> _Brief_
Rewrite the data below from the line containing "The width and height of the screenshot is (1512, 789)." down to the line containing "point(1026,29)", swapping "dropdown" for "drop-down list" and leaving everything else unchanged.

_ _ _ _ _

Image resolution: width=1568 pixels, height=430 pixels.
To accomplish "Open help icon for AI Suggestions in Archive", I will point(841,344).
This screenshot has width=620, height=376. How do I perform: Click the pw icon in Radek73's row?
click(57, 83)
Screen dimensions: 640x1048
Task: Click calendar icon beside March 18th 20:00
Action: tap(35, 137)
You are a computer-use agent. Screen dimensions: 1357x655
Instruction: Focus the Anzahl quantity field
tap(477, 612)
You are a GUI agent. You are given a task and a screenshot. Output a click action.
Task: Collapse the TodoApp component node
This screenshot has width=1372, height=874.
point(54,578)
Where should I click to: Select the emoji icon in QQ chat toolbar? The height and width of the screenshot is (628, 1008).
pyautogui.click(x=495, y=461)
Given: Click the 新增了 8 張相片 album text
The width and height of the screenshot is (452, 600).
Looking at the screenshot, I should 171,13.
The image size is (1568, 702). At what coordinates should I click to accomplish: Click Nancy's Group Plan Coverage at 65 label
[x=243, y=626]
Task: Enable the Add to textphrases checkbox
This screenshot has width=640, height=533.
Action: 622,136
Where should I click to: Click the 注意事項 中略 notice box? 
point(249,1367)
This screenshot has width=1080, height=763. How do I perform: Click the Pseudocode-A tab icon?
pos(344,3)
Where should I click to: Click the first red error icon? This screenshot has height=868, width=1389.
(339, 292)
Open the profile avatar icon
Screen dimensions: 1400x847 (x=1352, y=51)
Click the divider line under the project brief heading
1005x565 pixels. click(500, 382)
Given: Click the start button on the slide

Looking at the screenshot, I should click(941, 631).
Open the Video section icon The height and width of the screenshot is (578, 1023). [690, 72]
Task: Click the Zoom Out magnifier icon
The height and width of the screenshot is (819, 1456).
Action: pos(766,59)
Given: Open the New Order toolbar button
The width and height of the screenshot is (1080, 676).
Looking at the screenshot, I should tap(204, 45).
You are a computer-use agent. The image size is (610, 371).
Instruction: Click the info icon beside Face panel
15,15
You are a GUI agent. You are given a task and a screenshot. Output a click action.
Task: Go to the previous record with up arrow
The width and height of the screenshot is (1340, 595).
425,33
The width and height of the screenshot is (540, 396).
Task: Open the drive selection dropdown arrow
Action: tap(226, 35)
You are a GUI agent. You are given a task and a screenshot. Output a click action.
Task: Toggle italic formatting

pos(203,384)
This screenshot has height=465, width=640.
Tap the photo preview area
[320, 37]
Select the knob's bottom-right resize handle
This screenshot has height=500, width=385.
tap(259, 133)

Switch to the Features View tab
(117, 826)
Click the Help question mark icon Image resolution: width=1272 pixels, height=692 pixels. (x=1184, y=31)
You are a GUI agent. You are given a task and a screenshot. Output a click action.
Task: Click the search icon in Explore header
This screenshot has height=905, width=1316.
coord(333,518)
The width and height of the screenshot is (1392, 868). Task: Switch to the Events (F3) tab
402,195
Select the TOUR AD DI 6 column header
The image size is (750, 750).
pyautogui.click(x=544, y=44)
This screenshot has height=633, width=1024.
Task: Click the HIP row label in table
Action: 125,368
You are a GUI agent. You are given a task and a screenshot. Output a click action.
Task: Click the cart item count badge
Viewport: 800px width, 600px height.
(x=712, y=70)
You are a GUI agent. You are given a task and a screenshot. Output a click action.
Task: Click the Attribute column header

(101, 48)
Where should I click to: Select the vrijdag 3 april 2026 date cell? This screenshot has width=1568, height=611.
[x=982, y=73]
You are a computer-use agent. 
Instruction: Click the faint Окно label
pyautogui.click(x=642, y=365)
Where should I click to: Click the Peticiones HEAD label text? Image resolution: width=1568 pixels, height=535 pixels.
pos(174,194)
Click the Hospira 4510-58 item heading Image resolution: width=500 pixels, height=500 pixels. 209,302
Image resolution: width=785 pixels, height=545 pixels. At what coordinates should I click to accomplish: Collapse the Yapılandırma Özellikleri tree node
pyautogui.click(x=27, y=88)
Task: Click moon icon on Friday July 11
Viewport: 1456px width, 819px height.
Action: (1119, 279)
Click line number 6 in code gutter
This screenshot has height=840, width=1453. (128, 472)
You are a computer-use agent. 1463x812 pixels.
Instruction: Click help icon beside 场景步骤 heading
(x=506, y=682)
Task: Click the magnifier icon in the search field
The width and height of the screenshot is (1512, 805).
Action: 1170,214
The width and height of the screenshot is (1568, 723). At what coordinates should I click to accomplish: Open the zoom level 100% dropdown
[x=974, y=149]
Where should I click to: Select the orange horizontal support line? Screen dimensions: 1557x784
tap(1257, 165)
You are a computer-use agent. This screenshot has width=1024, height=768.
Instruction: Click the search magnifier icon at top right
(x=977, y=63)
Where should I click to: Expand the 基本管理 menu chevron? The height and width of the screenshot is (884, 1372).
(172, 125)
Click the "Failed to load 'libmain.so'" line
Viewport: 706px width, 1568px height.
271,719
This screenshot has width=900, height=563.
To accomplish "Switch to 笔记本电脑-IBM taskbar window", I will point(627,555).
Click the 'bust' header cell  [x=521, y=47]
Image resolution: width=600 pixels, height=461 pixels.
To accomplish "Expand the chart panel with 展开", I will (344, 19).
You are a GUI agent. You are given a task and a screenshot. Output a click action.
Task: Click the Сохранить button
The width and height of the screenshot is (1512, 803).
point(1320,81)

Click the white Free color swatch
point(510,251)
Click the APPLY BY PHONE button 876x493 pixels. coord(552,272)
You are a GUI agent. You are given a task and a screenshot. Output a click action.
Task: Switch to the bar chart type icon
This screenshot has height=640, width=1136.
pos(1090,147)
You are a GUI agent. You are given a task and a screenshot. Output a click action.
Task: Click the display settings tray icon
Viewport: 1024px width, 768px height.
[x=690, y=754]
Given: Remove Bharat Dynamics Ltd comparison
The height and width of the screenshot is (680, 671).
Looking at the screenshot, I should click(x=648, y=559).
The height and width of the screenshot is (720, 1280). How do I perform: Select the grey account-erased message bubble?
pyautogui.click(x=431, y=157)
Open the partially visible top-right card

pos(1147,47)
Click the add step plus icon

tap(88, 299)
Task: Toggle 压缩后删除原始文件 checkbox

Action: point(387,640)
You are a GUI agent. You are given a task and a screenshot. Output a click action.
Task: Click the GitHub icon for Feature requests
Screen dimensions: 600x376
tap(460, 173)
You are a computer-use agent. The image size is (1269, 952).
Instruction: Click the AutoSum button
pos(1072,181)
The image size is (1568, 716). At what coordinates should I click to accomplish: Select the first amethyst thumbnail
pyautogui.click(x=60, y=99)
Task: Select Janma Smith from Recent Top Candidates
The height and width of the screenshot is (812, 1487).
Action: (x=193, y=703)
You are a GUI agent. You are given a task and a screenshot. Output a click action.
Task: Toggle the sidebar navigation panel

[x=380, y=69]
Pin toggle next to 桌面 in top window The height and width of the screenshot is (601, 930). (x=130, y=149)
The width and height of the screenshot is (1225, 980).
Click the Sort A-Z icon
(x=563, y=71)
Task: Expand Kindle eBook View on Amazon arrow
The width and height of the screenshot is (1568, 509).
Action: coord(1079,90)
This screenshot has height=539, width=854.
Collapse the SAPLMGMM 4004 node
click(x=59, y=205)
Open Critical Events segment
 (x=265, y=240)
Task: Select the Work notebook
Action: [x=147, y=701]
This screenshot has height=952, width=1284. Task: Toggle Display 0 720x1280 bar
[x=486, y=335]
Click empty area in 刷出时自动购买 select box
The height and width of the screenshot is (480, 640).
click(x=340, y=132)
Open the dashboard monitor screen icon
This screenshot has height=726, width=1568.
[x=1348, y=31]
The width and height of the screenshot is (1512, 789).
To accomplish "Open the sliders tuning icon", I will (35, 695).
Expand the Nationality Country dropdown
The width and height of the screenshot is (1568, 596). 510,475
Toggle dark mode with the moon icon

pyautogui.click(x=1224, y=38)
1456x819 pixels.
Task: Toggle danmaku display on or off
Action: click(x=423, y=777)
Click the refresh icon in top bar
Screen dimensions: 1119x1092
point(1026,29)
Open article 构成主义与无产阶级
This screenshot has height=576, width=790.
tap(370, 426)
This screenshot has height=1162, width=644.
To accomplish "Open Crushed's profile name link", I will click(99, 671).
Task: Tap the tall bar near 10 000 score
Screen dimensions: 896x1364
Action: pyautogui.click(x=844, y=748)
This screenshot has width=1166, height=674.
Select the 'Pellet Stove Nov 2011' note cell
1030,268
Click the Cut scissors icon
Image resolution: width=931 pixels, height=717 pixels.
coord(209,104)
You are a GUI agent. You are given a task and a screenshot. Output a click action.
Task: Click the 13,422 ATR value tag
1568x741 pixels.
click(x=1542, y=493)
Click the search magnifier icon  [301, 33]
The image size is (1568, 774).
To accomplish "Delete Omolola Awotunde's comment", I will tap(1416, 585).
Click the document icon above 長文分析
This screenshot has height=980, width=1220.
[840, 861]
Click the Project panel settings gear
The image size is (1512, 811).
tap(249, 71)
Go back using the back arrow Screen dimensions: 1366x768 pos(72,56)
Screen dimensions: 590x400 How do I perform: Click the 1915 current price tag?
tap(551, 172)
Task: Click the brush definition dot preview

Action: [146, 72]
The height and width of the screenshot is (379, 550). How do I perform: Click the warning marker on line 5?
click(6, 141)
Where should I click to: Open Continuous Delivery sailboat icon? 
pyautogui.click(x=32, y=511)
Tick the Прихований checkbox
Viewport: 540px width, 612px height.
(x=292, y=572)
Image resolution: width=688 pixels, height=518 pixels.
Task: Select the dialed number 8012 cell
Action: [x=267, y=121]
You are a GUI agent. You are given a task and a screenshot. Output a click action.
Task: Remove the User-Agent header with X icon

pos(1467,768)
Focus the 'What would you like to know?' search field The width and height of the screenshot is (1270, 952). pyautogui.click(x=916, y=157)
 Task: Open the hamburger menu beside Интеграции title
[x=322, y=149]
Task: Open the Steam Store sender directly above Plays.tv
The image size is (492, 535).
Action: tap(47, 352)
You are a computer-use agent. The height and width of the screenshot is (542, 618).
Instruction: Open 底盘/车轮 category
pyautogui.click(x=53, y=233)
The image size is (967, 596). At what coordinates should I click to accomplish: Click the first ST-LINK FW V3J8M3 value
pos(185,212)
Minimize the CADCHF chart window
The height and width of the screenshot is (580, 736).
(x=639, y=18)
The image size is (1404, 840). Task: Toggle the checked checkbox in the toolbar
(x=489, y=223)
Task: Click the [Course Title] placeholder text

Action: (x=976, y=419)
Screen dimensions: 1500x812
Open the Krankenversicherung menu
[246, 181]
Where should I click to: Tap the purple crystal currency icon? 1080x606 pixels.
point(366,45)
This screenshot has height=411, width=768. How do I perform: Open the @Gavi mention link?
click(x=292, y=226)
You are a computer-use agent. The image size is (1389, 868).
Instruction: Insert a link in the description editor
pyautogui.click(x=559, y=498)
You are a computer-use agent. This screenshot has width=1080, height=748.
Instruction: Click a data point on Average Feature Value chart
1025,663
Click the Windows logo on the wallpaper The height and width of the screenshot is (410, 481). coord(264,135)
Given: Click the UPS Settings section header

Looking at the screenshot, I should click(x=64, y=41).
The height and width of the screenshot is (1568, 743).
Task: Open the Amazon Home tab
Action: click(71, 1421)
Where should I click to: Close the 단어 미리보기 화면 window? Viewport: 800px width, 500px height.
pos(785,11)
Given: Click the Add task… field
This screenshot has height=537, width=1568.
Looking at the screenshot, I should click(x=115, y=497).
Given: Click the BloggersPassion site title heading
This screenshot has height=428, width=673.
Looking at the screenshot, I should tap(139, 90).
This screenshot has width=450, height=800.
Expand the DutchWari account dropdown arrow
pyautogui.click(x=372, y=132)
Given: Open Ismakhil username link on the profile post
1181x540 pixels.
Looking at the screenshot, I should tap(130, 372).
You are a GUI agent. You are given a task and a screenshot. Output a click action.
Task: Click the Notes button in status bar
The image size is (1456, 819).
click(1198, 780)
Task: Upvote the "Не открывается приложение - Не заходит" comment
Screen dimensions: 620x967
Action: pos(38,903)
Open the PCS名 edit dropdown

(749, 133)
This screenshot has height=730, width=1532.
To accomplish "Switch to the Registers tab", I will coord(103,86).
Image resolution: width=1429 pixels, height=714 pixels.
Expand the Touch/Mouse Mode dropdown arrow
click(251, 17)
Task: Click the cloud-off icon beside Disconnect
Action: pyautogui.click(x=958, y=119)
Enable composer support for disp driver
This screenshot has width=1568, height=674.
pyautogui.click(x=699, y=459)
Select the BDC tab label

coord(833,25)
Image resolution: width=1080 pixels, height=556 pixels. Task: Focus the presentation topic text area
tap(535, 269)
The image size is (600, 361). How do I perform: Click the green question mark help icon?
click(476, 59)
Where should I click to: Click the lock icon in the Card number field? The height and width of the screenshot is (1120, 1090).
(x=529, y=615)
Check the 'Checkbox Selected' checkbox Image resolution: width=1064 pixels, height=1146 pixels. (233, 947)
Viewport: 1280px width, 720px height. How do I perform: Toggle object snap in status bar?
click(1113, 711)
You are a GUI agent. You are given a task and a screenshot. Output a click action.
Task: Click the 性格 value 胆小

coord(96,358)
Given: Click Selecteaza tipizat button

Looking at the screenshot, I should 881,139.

_ _ _ _ _

> _Result of this task_
The width and height of the screenshot is (1512, 789).
To accomplish "Open the sliders tuning icon", I will (35, 695).
Expand the Nationality Country drop-down list
The width and height of the screenshot is (1568, 596). 510,475
Toggle dark mode with the moon icon

pyautogui.click(x=1224, y=38)
1456x819 pixels.
Task: Toggle danmaku display on or off
Action: click(x=423, y=777)
Click the refresh icon in top bar
Screen dimensions: 1119x1092
point(1026,29)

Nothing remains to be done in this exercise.